DATASET RECORDS -

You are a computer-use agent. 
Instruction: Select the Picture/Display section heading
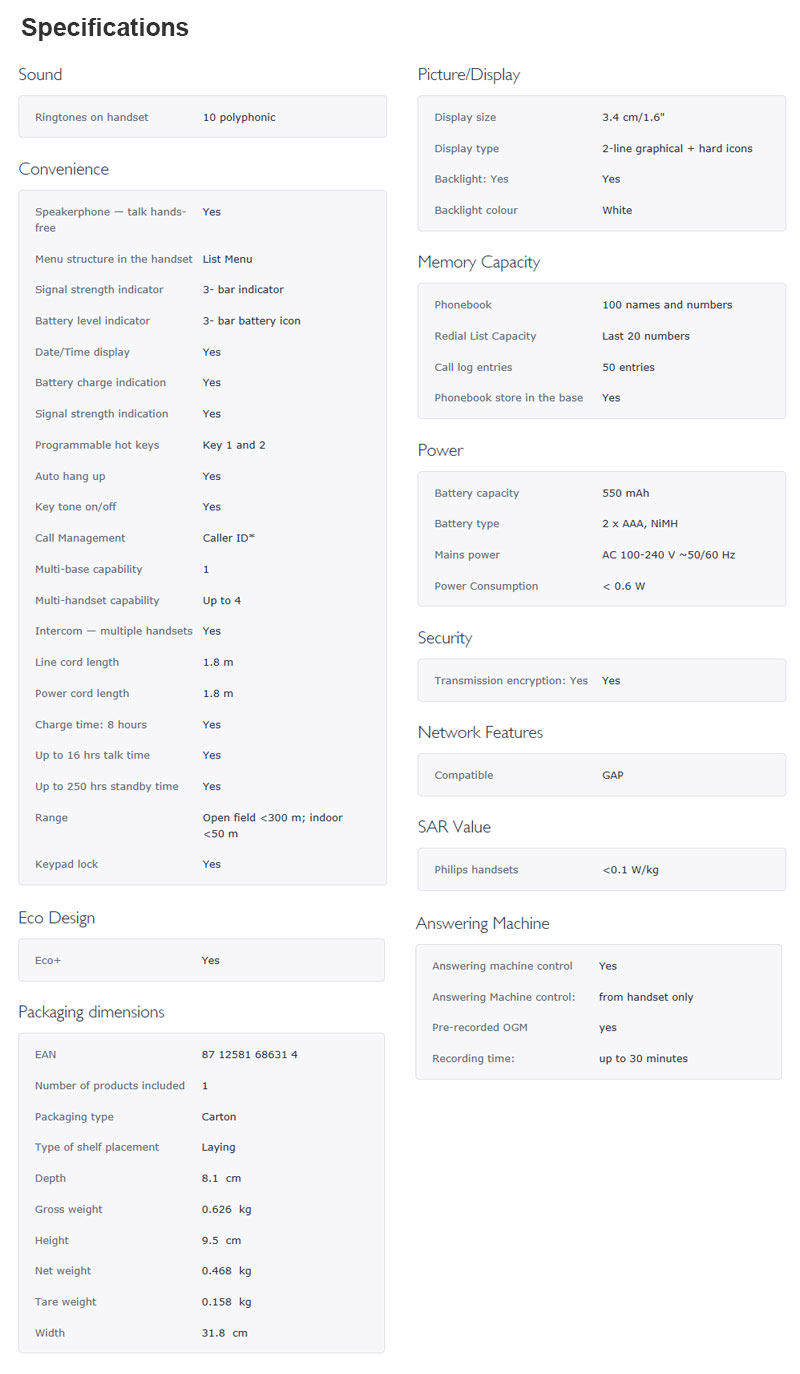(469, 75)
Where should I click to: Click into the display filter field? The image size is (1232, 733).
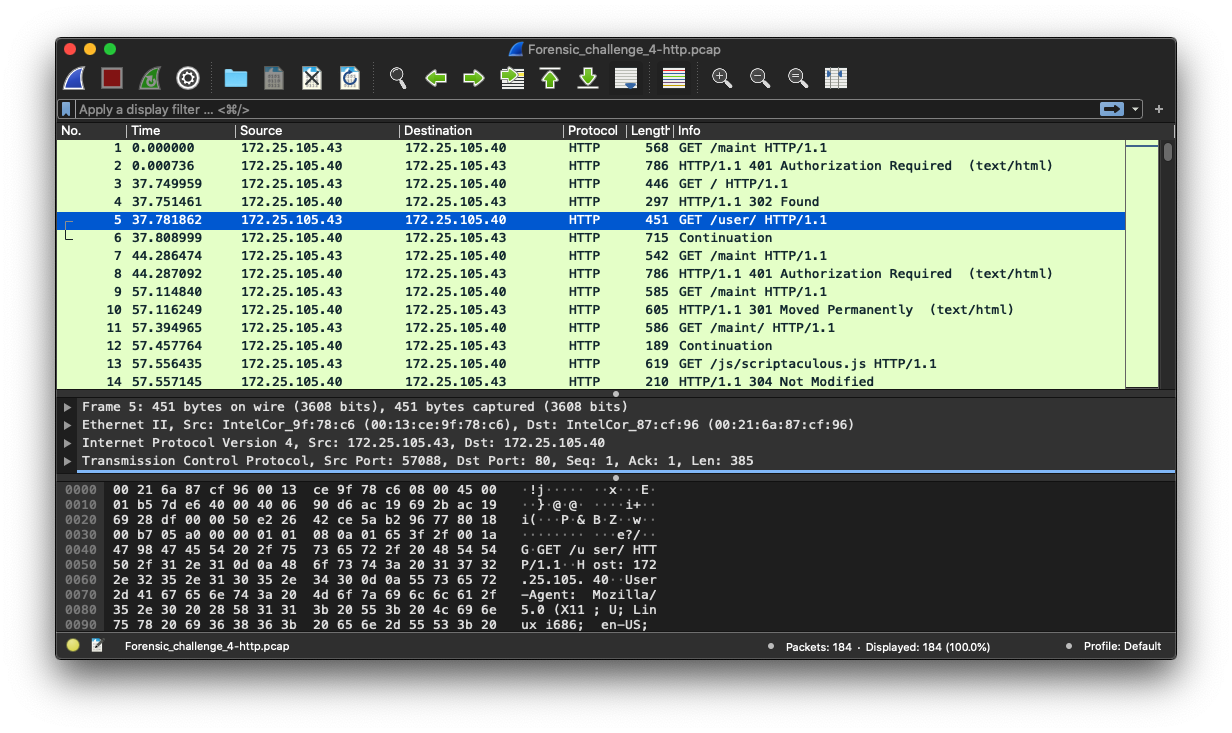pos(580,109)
...
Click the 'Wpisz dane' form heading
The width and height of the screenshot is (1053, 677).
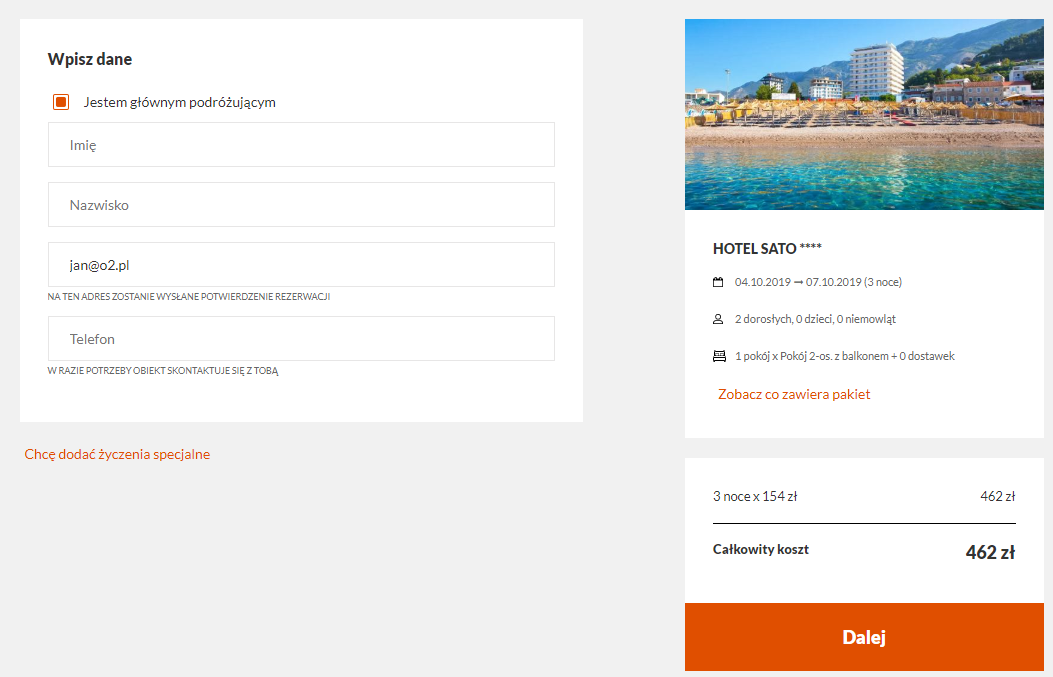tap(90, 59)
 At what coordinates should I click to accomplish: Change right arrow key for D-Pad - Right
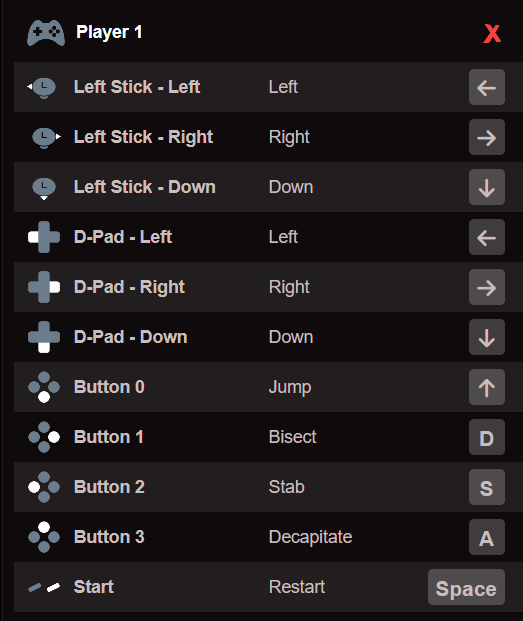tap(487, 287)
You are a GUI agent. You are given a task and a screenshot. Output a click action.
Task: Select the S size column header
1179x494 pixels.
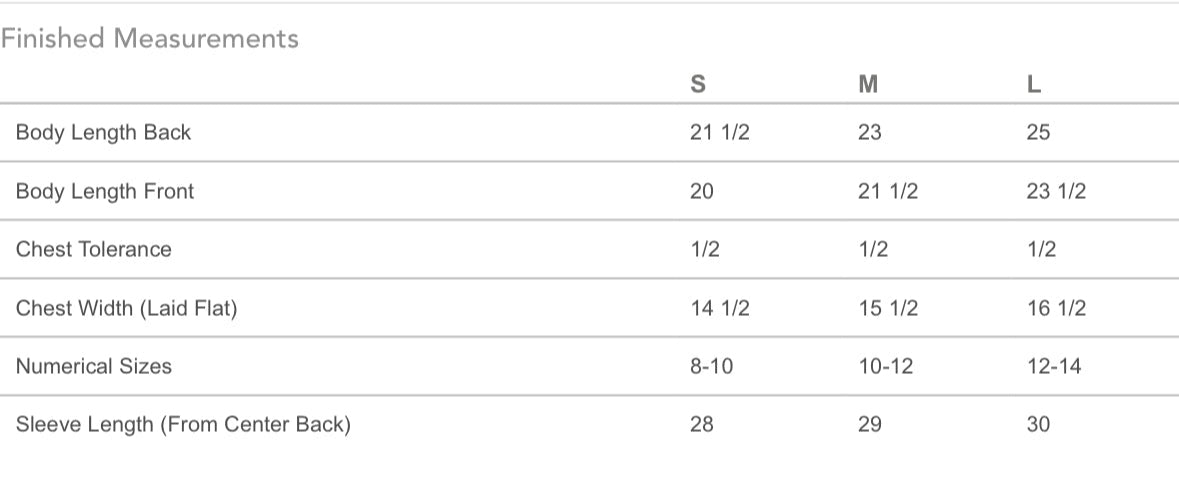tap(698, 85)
==
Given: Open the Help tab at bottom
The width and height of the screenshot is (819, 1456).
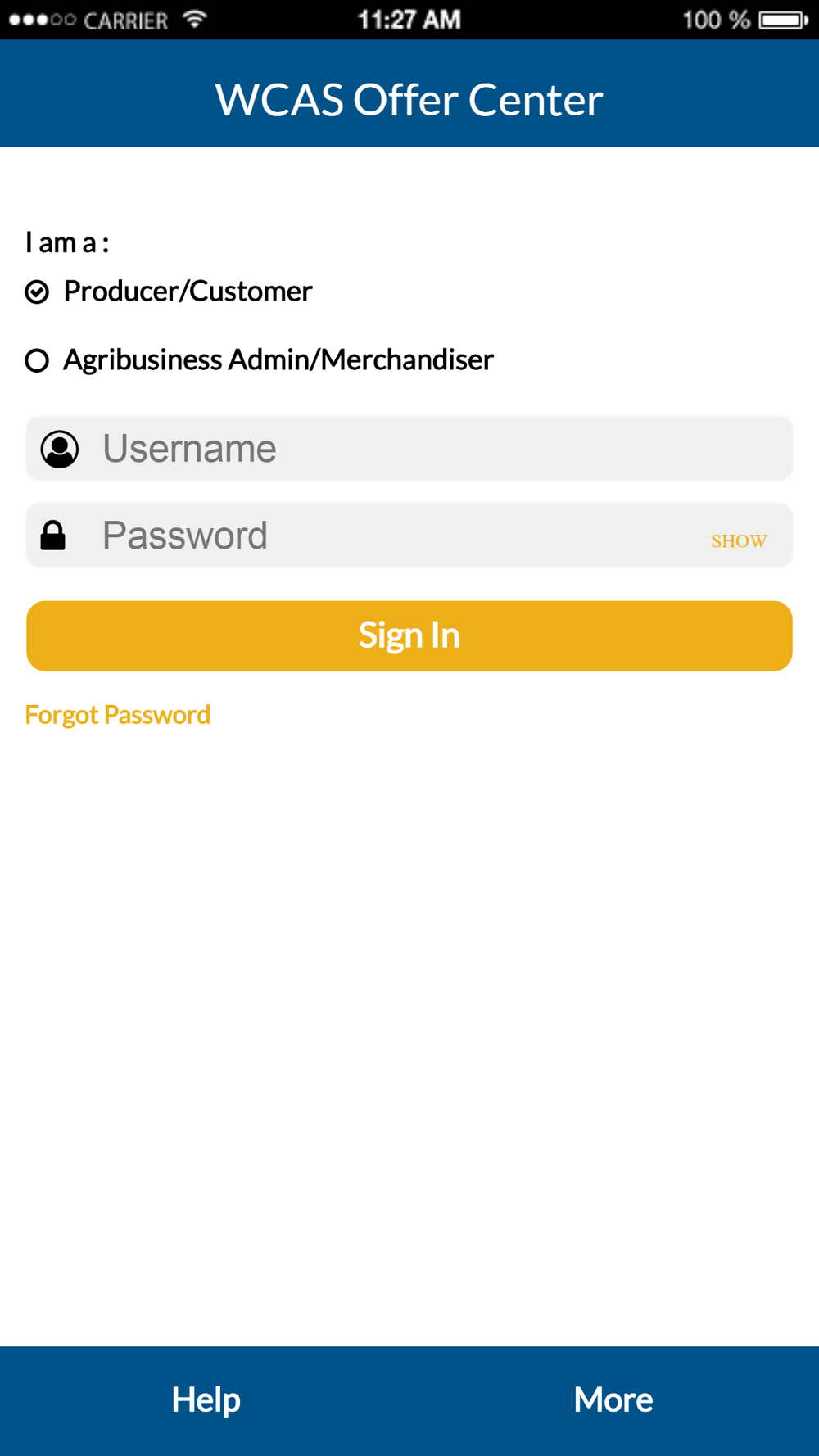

PROMPT - Go through the material and report each line that holds the string "agent".

SOLUTION -
You are a computer-use agent. 
You are a GUI agent. You are given a task and a screenshot. Output a click action.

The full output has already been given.